En 1763, Voltaire publiait son Traité sur la tolérance, ouvrage on ne peut plus opportun ces jours-ci. Il y affirme « qu’il faut regarder tous les hommes comme [ses] frères ». Après la tragédie de Sainte-Foy, les Québécois ont fait preuve d’une telle fraternité par leurs gestes en soutien à la communauté musulmane. L’heure est désormais à l’examen de conscience. La lutte contre l’islamophobie requiert une injection de tolérance dans le débat identitaire québécois. Néanmoins, la censure ne nous permettra pas de parvenir à cette fin.
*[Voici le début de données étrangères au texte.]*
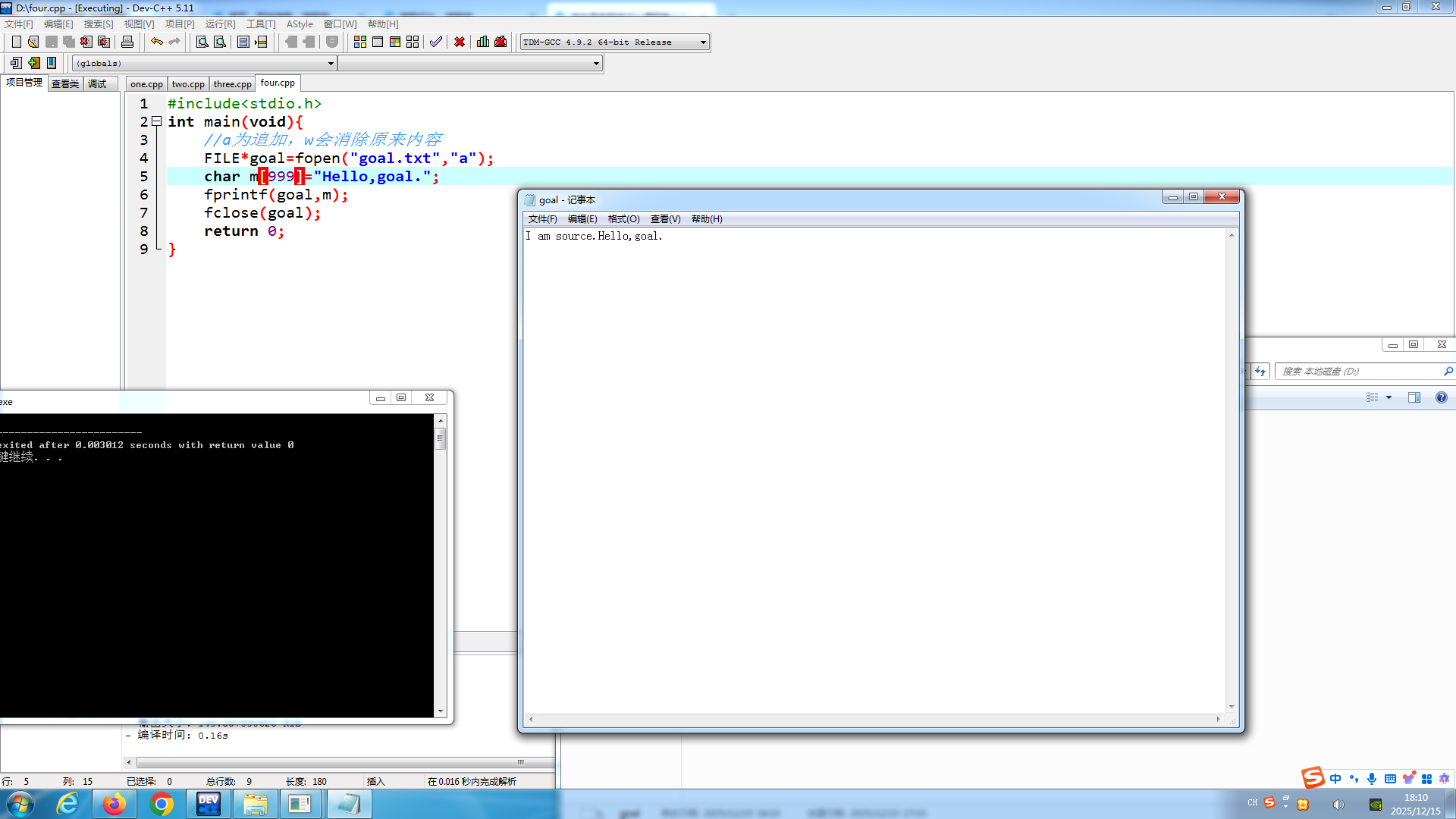The image size is (1456, 819).
Task: Open Notepad's 格式(O) menu
Action: tap(623, 219)
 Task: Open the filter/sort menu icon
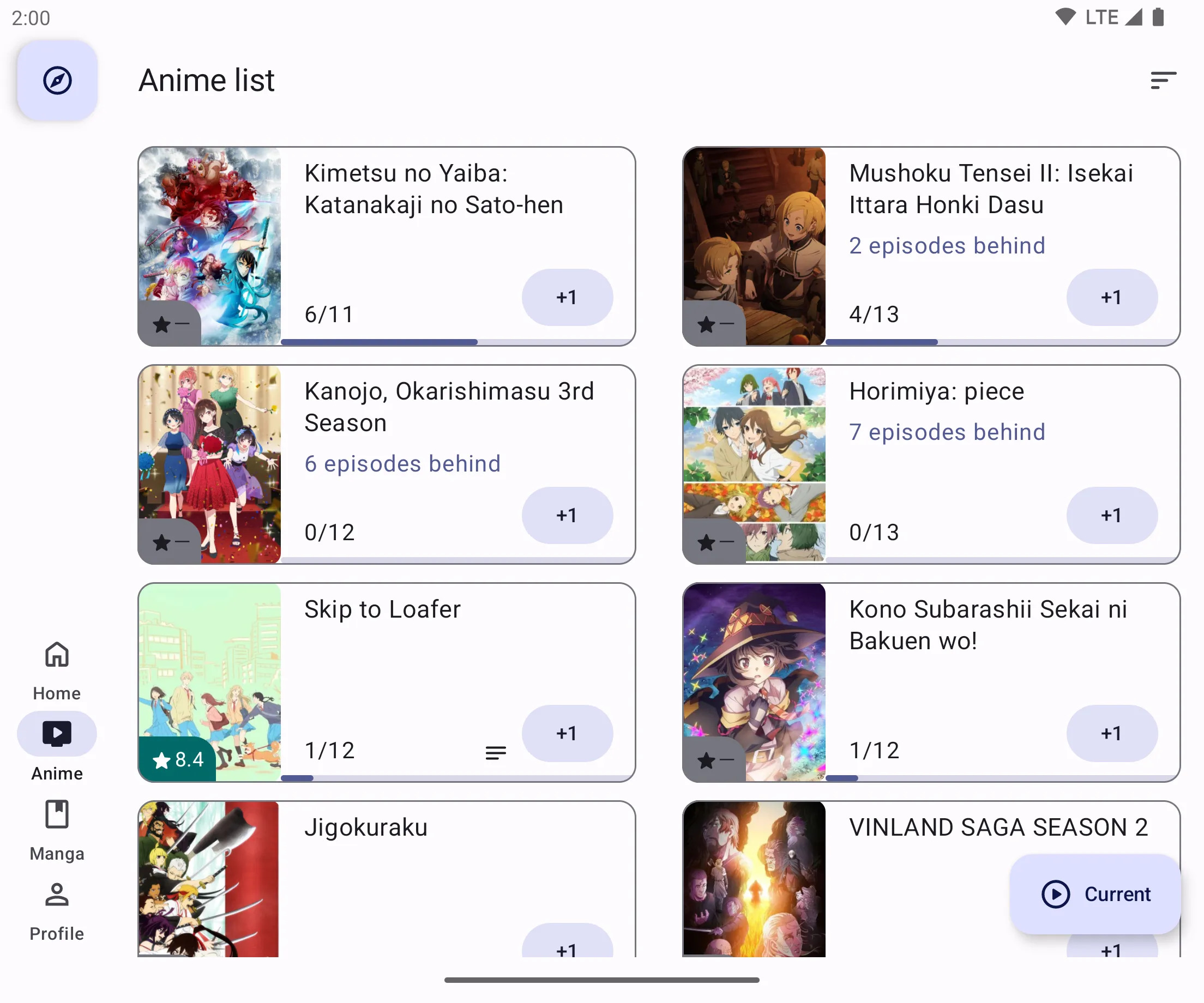point(1163,80)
Vers une confession du racisme au Québec
Le 24 janvier 2017, Jeff Fillion niait l’existence même du racisme à Québec dans un échange avec le rappeur et historien Webster. Bien des Québécois partagent cet avis – c’est, dit-on souvent, un phénomène marginal et isolé, l’histoire d’une minorité. On se complait dans cette illusion. Jusqu’à récemment, on s’enorgueillissait en se comparant aux Américains pour montrer l’absence d’animosité à l’égard des communautés culturelles au Québec. Après tout, c’est eux qui ont élu un président xénophobe.
Si les tensions ethniques n’ont pas la même ampleur qu’aux États-Unis, l’islamophobie sévit néanmoins ici-même. Le problème est exacerbé par les amalgames dont certaines communautés sont victimes – plusieurs enchevêtrent le sens des mots musulman, arabe, islamiste et djihadiste. Le peuple québécois est désormais plus sensible à la question ; il s’est récrié contre les sources de haine.
Préserver le dialogue de toutes les idées
Les radios d’opinion de Québec, notamment, ont été pointées du doigt. Qu’ils soient la racine ou le fruit de la xénophobie, les animateurs de ces radios ne devraient cependant pas être censurés pour leurs propos choquants. Légalement, la liberté d’expression est circonscrite : elle ne peut s’étendre jusqu’au discours haineux. Les propos qui choquent, s’ils n’exposent pas autrui à la haine, sont permis.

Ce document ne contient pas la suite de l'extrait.